▼

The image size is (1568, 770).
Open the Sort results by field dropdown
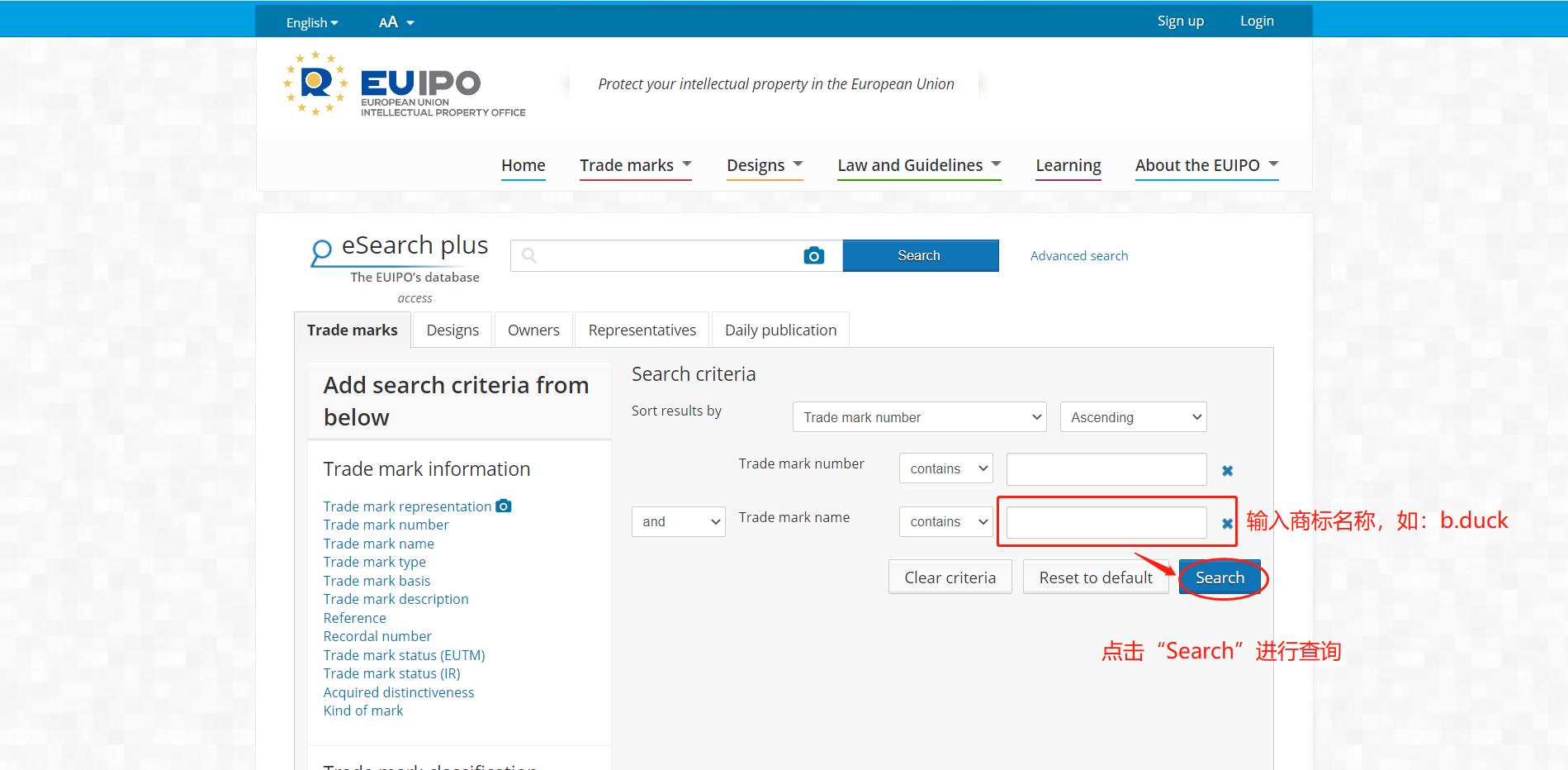tap(919, 417)
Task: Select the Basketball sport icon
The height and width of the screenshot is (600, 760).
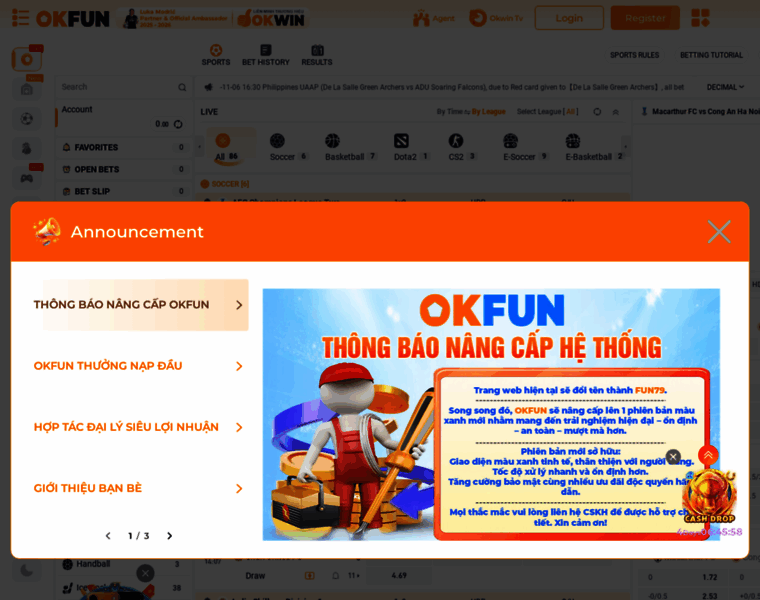Action: pos(332,141)
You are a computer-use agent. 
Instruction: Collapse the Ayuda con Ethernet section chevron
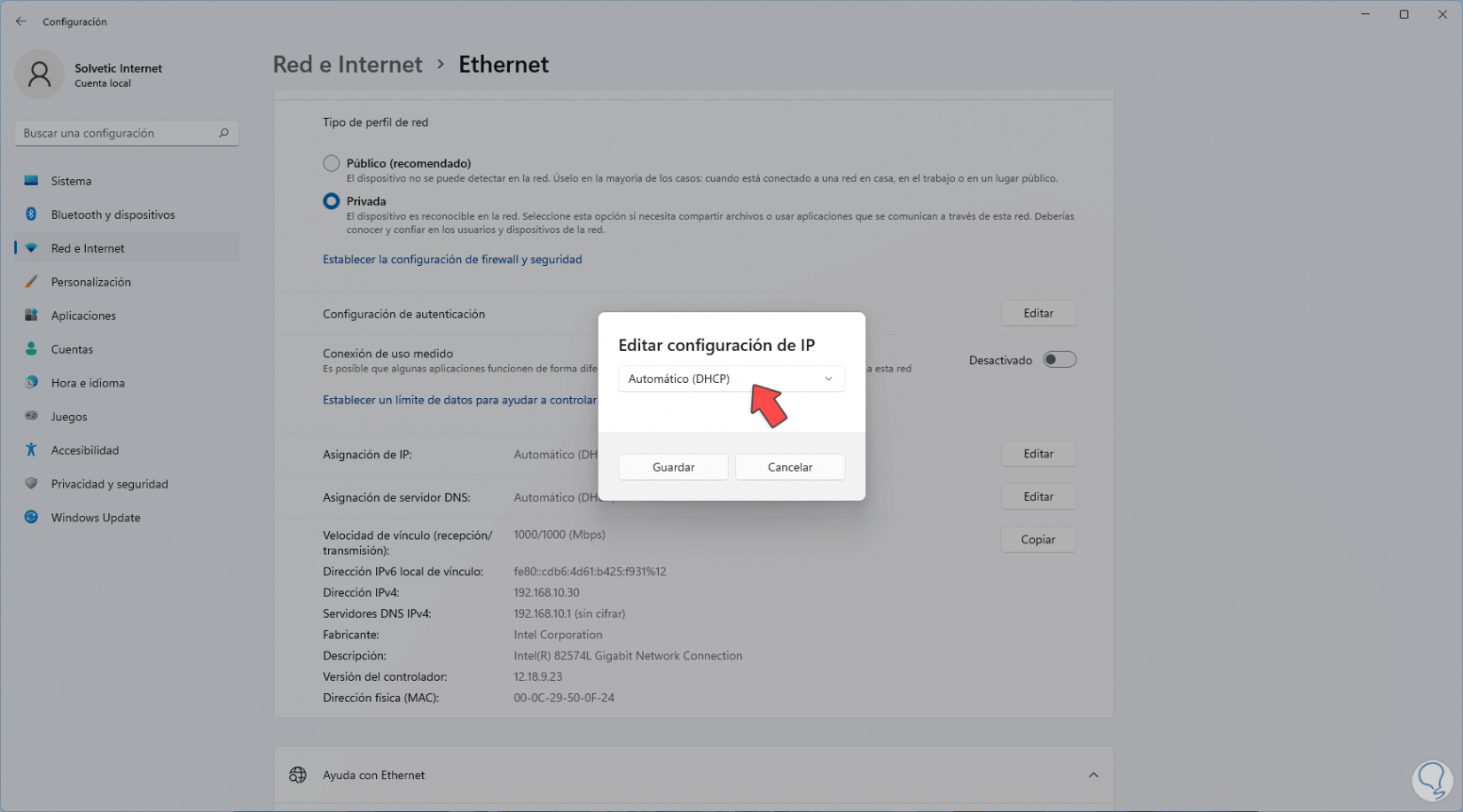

▲

* _Stated exercise_:
Update the listing above, swapping "Basketball" for "Tennis" and keeping everything else the same. Omit the pictures from your version.

* _Complete output_:
The image size is (1568, 770).
Open the Sort results by field dropdown
tap(919, 417)
Task: Select the Tennis sport icon
The height and width of the screenshot is (600, 760).
Action: pos(332,141)
You are a computer-use agent. 
Instruction: Collapse the Ayuda con Ethernet section chevron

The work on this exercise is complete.